[Saved data entries]
================================

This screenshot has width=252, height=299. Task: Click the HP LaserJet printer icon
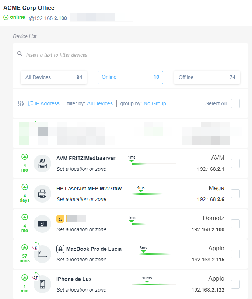42,194

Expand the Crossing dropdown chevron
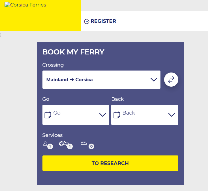pos(154,80)
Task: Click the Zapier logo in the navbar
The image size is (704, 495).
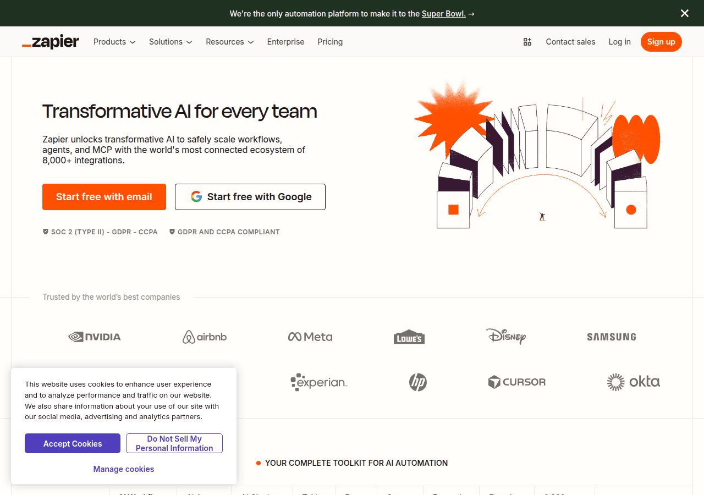Action: [50, 41]
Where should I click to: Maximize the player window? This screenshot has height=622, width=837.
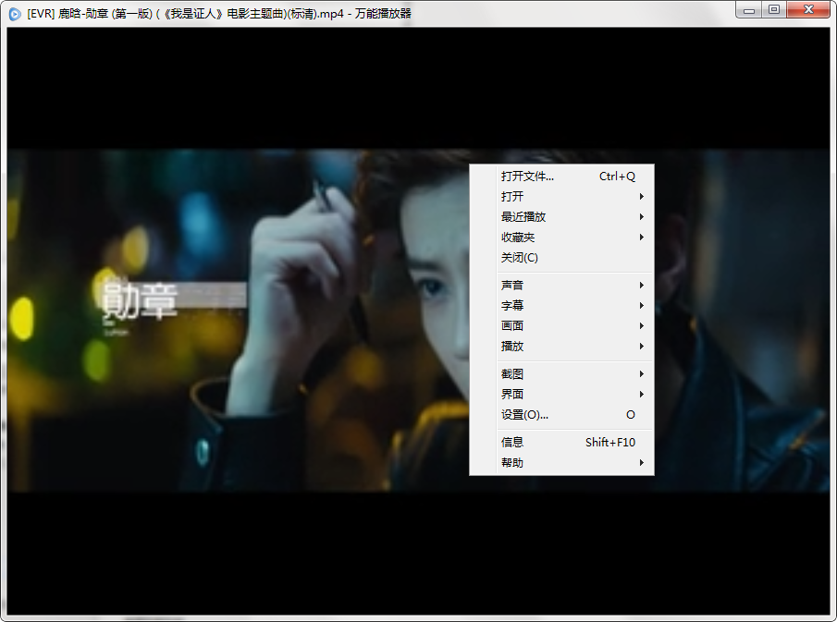pyautogui.click(x=777, y=9)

================================

# ASSIGNMENT
Reprint the data verbatim, pictures excluded.

# RESPONSE
This screenshot has width=252, height=299. Task: Click the HP LaserJet printer icon
42,194

Expand the Crossing dropdown chevron
pos(154,80)
Task: Click the Zapier logo in the navbar
The image size is (704, 495).
Action: [50, 41]
Where should I click to: Maximize the player window? This screenshot has height=622, width=837.
pyautogui.click(x=777, y=9)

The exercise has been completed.